EXERCISE AIM:
When you reach the line with "You are a computer-use agent. 1568x769" in the data below, begin printing lines exactly, and stop once the line with "Collapse the ClassicalMatrices" has been printed.

DATA SUPPLIED:
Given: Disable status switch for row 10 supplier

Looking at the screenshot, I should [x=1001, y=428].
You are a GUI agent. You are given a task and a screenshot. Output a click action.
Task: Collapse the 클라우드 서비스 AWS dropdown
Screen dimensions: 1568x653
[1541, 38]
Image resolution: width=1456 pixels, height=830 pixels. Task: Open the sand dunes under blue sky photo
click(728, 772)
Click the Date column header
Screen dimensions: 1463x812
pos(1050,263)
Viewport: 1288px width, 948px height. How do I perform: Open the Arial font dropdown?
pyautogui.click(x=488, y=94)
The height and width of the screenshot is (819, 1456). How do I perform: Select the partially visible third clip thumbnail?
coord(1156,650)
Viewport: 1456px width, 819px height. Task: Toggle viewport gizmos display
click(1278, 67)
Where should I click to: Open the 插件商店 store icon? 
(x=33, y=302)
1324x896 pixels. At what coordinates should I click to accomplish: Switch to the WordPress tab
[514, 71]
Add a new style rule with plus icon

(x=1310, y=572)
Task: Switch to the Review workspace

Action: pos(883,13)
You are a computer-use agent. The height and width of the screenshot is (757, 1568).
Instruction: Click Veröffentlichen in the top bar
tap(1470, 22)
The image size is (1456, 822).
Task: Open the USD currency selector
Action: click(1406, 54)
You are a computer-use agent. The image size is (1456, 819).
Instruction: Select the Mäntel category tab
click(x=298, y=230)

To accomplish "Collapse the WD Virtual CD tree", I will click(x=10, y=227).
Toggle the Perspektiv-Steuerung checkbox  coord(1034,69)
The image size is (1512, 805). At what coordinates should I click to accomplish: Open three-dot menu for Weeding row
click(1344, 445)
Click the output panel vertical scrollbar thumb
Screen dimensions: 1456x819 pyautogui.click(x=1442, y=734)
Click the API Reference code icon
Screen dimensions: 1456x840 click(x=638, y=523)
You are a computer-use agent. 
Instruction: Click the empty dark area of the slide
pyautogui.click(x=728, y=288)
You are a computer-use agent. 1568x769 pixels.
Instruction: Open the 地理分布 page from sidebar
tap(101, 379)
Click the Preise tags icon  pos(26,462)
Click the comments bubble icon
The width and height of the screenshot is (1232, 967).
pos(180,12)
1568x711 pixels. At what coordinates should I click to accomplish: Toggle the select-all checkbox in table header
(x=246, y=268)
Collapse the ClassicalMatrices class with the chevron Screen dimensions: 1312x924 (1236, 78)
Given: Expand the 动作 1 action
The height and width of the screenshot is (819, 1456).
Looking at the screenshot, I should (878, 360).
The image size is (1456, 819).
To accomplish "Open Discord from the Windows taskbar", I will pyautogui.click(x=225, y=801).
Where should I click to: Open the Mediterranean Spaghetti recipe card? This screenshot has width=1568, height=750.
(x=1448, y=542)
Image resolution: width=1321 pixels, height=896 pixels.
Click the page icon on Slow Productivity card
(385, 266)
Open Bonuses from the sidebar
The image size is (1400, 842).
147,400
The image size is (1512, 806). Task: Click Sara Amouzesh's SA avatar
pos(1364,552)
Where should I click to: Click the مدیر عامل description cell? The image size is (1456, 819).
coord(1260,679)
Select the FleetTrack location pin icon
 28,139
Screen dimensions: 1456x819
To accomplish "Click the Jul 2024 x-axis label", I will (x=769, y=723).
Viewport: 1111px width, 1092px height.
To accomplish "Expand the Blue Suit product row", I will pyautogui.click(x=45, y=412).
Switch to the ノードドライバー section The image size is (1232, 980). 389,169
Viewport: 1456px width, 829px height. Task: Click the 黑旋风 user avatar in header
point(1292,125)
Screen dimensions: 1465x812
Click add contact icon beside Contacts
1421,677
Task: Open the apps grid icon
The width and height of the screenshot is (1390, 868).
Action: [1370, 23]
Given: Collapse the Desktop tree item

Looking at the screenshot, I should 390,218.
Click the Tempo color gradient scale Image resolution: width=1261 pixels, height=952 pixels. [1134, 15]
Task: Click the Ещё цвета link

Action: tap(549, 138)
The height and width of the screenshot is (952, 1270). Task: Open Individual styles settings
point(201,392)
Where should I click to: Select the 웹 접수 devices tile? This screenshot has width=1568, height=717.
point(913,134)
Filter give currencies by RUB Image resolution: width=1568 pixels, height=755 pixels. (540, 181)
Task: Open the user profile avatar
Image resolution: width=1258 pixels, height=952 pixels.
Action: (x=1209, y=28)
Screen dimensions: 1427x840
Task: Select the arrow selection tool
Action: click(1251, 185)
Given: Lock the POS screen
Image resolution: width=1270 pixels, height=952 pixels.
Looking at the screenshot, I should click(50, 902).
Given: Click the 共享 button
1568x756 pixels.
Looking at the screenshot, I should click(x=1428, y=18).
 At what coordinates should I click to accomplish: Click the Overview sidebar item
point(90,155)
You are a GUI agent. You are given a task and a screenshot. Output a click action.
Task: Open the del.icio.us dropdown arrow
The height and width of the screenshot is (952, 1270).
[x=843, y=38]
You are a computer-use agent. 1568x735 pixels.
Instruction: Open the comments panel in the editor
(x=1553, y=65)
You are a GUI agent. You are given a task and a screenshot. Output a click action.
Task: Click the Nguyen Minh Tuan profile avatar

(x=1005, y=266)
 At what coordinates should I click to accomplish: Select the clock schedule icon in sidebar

SOLUTION:
You are a computer-use agent. 1568x769 pixels.
Instruction: Open the 地理分布 page from sidebar
tap(101, 379)
Click the Preise tags icon  pos(26,462)
Click the comments bubble icon
The width and height of the screenshot is (1232, 967).
pos(180,12)
1568x711 pixels. At what coordinates should I click to accomplish: Toggle the select-all checkbox in table header
(x=246, y=268)
Collapse the ClassicalMatrices class with the chevron Screen dimensions: 1312x924 (1236, 78)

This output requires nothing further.